● Your objective:
Print the material underneath in full, keeping every line exactly as it is.

● Supplied records:

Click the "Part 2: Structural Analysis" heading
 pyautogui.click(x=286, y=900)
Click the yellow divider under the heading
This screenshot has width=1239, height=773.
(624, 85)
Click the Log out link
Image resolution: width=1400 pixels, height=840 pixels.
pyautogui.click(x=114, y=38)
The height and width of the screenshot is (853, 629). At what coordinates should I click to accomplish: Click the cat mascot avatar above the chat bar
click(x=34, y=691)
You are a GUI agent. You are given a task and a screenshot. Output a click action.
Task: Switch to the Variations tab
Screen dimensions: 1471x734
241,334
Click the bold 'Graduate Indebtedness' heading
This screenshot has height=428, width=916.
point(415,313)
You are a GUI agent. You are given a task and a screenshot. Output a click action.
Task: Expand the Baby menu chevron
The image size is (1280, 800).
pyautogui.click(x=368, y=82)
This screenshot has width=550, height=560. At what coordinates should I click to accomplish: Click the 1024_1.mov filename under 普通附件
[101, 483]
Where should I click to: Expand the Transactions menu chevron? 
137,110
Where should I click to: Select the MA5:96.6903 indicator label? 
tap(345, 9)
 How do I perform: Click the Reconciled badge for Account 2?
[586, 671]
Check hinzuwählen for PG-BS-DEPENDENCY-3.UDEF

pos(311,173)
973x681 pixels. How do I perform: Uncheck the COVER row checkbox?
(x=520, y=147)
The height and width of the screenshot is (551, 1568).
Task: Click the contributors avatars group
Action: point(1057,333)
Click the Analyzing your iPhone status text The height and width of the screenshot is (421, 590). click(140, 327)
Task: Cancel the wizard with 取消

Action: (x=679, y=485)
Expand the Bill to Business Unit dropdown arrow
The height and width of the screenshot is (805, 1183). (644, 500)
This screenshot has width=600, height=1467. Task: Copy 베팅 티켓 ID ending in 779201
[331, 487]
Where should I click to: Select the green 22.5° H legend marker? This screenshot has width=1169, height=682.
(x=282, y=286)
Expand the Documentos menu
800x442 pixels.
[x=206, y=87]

● Solution to this task:
Click the "Part 2: Structural Analysis" heading
 pyautogui.click(x=286, y=900)
Click the yellow divider under the heading
This screenshot has width=1239, height=773.
(624, 85)
Click the Log out link
Image resolution: width=1400 pixels, height=840 pixels.
pyautogui.click(x=114, y=38)
The height and width of the screenshot is (853, 629). At what coordinates should I click to accomplish: Click the cat mascot avatar above the chat bar
click(x=34, y=691)
You are a GUI agent. You are given a task and a screenshot. Output a click action.
Task: Switch to the Variations tab
Screen dimensions: 1471x734
241,334
Click the bold 'Graduate Indebtedness' heading
This screenshot has height=428, width=916.
point(415,313)
You are a GUI agent. You are given a task and a screenshot. Output a click action.
Task: Expand the Baby menu chevron
The image size is (1280, 800).
pyautogui.click(x=368, y=82)
This screenshot has width=550, height=560. At what coordinates should I click to accomplish: Click the 1024_1.mov filename under 普通附件
[101, 483]
Where should I click to: Expand the Transactions menu chevron? 
137,110
Where should I click to: Select the MA5:96.6903 indicator label? 
tap(345, 9)
 How do I perform: Click the Reconciled badge for Account 2?
[586, 671]
Check hinzuwählen for PG-BS-DEPENDENCY-3.UDEF

pos(311,173)
973x681 pixels. How do I perform: Uncheck the COVER row checkbox?
(x=520, y=147)
The height and width of the screenshot is (551, 1568).
Task: Click the contributors avatars group
Action: point(1057,333)
Click the Analyzing your iPhone status text The height and width of the screenshot is (421, 590). click(140, 327)
Task: Cancel the wizard with 取消

Action: (x=679, y=485)
Expand the Bill to Business Unit dropdown arrow
The height and width of the screenshot is (805, 1183). (644, 500)
This screenshot has width=600, height=1467. Task: Copy 베팅 티켓 ID ending in 779201
[331, 487]
Where should I click to: Select the green 22.5° H legend marker? This screenshot has width=1169, height=682.
(x=282, y=286)
Expand the Documentos menu
800x442 pixels.
[x=206, y=87]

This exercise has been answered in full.